Although it details the heroic feats of a religious figure, the story became a generally popular theme. Its popularity began in the 12th century and continued to grow in the subsequent centuries.
The story tells a tale of evil in the form of a dragon, a God-send hero in the form of Saint George, and deliverance for the masses at the hands of this hero. Many versions of the story exist, although these differ only in some fine details with the general theme of the story remaining consistent.
The actual origins of the legend of Saint George and the Dragon date back to pre-Christian times. Saint George himself was historically believed to have been a soldier in the Roman army.
One of the horsemen cohorts of the Roman army used a standard bearing ‘Draco’ or dragon. In the pre-Christian Roman culture, several depictions exist of a horseman spearing a dragon. These depictions were later transported to the Christian world and incorporated into the Christian culture.
Like many other pre-Christian themes and motifs, Christianity also incorporated the legends of a hero slaying a dragon. The earlier mentions of a Christian hero trampling a serpent date back to the 5th century. This myth was first associated with Saint Theodore Tiro.
The earliest versions of the myth involving Saint Theodore are from the 7th century, and by the 10th and 11th centuries, the myth of Saint Theodore slaying a dragon was fairly common.
In the 11th century, the legend of dragon slaying was transferred from Saint Theodore to Saint George.
The story became immensely popular in the Byzantine Empire, prompting its recreation in many forms of art. From the Byzantine Empire, the story was carried by the Crusaders back to the Western World. In the 13th century, an Italian author wrote the ‘Golden Legend’ in which the incident of Saint George and the Dragon is recounted.

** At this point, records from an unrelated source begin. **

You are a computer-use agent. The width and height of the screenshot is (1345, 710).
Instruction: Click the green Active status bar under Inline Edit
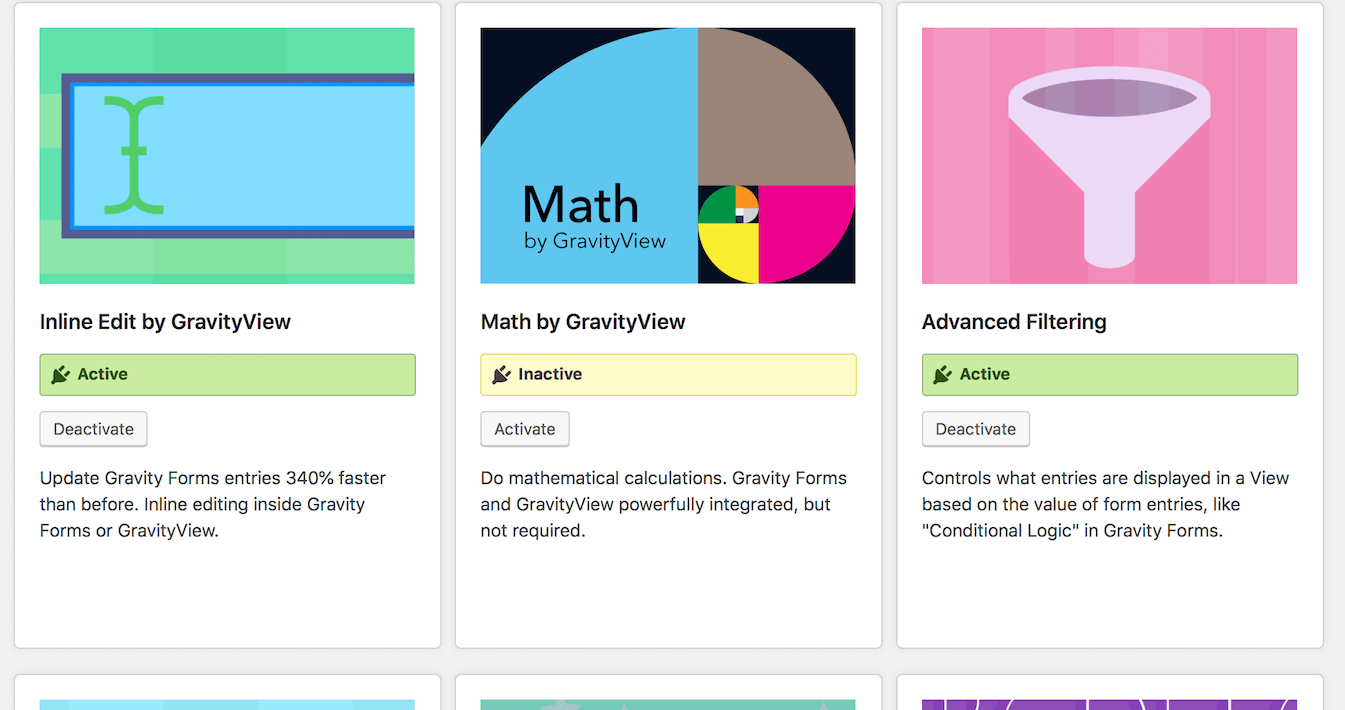pos(227,375)
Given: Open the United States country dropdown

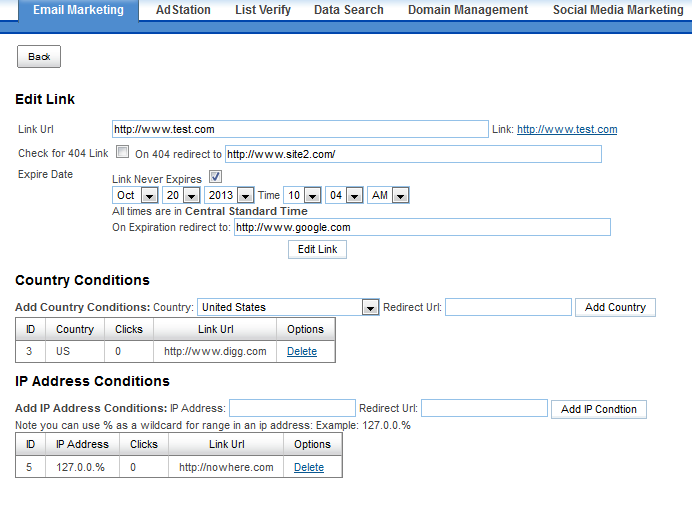Looking at the screenshot, I should pos(288,307).
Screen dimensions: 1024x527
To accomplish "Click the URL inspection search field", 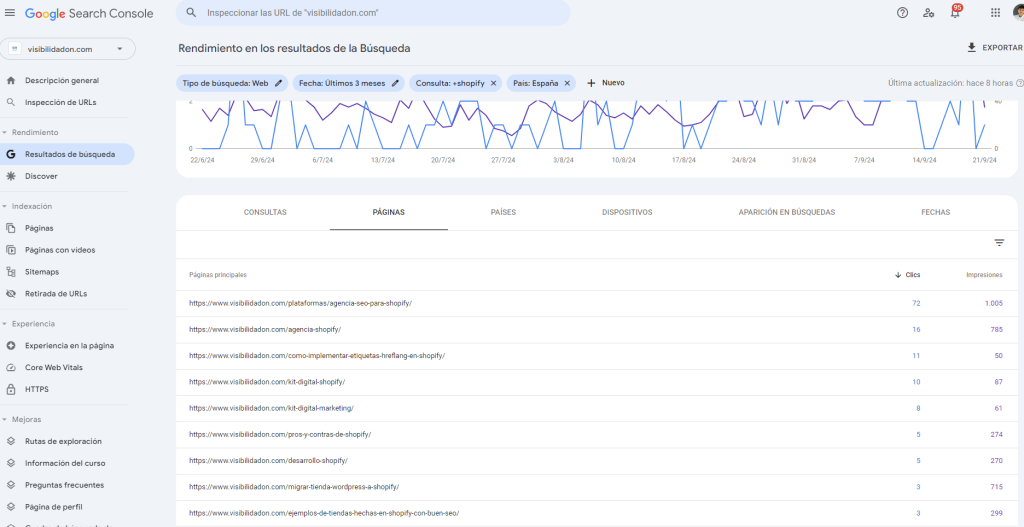I will click(380, 13).
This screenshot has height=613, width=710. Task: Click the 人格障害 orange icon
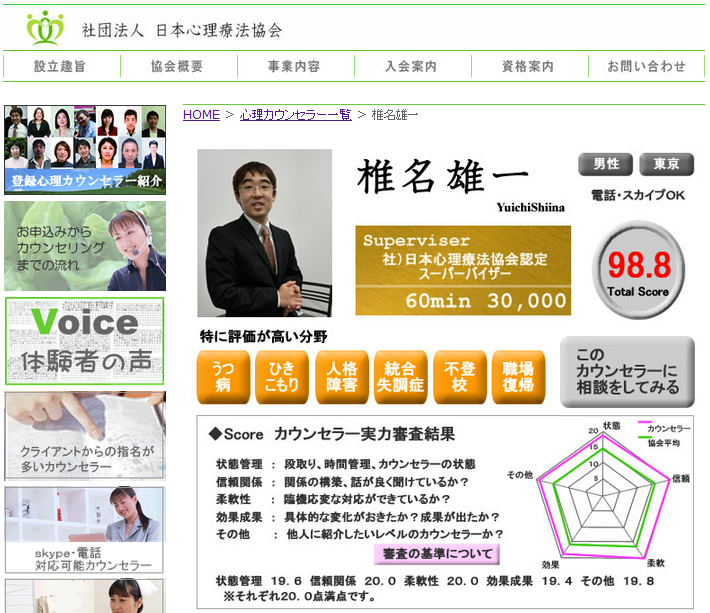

This made the tale gain popularity in Western Europe as well, eventually becoming an integral part of the art and culture.
In the most popular version of the story found in the Golden Legend, the dragon lived in the countryside. A city nearby was forced to pay tribute to the dragon every day.
First, this tribute was in the form of sheep, then like men, and finally as women and children. One day the king’s daughter’s name came up in the lottery for the dragon’s tribute.
She was then dressed as a bride and sent to the dragon’s lair. Saint George came upon her and when the dragon came to eat her, he wounded it with his lance. Then he used a piece of cloth to yoke the dragon and carry it back to the city on a leash.
Once in the city, Saint George offers to kill the dragon if the city residents convert to Christianity. The populace happily does upon which Saint George kills the dragon and beheads it. A church is then built on the very site where the dragon is killed.
The different versions of the story dispute the location of the tale of Saint George and the Dragon. Some early versions placed the location at Cappadocia, which was an Anatolian province during the Roman Empire.
The Golden Legend version of the story shifted the location of the tale to a place called ‘Silene’ in Libya.